** Start **

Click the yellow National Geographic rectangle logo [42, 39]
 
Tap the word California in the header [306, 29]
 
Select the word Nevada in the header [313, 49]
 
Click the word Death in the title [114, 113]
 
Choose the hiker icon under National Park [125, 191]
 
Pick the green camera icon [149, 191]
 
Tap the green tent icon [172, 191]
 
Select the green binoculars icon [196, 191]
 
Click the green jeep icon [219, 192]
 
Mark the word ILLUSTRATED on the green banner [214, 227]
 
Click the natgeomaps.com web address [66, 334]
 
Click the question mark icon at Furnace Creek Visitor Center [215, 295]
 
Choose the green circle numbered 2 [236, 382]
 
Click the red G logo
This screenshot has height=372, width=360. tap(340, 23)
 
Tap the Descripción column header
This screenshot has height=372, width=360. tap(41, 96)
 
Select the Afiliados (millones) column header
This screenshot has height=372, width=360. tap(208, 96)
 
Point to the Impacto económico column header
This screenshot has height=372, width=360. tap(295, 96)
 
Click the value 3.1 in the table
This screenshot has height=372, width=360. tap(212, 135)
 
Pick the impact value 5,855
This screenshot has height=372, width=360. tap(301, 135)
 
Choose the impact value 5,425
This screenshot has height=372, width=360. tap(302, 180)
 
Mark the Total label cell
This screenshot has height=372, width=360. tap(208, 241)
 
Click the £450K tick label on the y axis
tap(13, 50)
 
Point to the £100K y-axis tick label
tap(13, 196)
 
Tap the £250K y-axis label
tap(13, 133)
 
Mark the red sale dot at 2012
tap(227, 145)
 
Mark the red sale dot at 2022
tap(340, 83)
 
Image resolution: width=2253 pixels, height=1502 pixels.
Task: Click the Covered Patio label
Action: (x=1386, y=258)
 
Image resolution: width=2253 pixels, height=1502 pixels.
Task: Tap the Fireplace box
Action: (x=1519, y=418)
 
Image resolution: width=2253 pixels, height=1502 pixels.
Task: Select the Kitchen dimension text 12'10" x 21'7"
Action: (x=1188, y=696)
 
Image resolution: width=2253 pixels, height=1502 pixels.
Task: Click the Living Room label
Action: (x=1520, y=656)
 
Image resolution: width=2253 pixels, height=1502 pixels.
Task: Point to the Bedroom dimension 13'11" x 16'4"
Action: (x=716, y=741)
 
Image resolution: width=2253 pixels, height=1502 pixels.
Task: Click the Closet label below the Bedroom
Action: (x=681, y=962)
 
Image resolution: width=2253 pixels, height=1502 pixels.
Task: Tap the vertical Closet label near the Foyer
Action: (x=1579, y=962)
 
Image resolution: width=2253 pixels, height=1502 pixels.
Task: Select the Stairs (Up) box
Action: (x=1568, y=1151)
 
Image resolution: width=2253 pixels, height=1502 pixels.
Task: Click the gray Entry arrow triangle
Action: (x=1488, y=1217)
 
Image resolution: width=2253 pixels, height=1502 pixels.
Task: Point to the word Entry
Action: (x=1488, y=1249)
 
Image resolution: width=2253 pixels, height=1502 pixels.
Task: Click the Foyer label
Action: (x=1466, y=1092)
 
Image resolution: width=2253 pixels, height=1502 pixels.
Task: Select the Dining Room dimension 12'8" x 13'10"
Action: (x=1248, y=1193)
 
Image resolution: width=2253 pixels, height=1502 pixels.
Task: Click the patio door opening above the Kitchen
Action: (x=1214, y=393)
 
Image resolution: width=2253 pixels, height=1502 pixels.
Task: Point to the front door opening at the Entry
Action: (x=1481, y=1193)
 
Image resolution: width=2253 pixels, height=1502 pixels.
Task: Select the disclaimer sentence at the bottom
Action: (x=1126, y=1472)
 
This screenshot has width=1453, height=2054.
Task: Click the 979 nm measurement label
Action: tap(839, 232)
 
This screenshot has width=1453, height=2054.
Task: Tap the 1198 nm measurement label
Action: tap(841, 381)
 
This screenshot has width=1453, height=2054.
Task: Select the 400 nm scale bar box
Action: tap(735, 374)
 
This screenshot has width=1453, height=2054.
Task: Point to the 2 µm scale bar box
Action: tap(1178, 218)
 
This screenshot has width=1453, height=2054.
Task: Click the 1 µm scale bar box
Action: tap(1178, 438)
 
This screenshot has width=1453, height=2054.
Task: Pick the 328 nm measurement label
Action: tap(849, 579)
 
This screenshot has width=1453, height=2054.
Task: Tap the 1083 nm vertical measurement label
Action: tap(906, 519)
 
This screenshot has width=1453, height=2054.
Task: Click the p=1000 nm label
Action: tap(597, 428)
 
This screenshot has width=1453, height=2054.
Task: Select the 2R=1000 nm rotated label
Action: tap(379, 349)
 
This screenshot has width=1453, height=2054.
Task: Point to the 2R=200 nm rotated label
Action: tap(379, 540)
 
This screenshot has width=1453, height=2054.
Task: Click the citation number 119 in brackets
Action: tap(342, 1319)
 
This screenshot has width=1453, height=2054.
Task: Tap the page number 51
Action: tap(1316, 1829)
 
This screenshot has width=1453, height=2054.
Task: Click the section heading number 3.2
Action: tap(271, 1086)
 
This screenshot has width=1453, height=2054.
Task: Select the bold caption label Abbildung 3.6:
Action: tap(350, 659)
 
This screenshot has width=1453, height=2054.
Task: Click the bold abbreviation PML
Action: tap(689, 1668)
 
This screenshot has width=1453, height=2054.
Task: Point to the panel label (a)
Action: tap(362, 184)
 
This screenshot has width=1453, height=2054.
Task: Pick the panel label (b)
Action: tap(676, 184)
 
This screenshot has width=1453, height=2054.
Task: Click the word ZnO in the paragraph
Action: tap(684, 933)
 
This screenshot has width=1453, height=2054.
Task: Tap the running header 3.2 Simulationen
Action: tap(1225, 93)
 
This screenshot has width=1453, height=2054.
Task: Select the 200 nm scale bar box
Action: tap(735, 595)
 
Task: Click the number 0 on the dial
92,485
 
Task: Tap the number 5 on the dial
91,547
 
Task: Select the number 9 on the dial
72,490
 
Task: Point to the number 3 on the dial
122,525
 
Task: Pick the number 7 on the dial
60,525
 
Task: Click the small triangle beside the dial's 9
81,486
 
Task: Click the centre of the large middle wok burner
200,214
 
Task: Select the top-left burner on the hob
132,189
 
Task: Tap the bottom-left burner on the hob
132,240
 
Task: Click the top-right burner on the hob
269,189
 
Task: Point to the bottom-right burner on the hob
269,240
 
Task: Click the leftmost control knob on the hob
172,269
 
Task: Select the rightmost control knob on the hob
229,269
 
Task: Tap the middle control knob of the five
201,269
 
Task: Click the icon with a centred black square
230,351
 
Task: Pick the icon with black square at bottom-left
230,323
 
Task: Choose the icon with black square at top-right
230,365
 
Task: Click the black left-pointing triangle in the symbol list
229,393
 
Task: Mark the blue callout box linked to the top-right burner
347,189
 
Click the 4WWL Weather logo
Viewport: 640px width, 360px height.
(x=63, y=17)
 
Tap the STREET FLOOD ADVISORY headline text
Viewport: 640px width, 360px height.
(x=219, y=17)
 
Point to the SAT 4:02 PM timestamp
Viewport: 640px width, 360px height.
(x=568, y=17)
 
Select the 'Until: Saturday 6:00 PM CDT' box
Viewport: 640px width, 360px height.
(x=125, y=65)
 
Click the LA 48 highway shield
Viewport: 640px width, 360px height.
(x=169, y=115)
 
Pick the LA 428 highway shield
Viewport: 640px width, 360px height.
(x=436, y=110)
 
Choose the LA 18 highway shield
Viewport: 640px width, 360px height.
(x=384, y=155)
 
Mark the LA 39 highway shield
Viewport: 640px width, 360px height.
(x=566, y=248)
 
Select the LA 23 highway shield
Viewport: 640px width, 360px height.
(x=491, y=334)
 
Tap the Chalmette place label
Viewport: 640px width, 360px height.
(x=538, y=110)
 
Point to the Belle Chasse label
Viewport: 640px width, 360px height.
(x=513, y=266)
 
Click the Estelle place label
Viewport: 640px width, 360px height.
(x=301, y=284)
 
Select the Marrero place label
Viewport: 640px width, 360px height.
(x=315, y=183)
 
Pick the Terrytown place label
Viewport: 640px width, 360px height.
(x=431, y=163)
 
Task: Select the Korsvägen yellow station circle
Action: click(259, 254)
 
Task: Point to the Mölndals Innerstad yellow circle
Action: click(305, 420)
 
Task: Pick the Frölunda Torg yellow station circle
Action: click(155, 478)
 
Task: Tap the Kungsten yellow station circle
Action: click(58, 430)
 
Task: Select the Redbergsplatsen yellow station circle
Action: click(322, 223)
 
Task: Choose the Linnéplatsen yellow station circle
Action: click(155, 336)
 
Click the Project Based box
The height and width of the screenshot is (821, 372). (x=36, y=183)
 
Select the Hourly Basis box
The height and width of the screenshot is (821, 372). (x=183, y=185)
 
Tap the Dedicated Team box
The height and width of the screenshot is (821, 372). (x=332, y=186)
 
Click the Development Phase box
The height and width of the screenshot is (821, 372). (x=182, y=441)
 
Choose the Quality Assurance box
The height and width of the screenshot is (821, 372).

** End **

OBJECTIVE -> Scale the entries from the line containing "Pick the green camera icon [149, 191]" through the line containing "This screenshot has height=372, width=360. tap(340, 23)", both ends included, by multiplying every answer coordinate by 0.6 and rounding each result to a whole number, with halves rounded up. Reproduce all other text in those lines unchanged.

FULL SOLUTION ->
Pick the green camera icon [89, 115]
 
Tap the green tent icon [103, 115]
 
Select the green binoculars icon [118, 115]
 
Click the green jeep icon [131, 115]
 
Mark the word ILLUSTRATED on the green banner [128, 136]
 
Click the natgeomaps.com web address [40, 200]
 
Click the question mark icon at Furnace Creek Visitor Center [129, 177]
 
Choose the green circle numbered 2 [142, 229]
 
Click the red G logo
This screenshot has height=372, width=360. tap(204, 14)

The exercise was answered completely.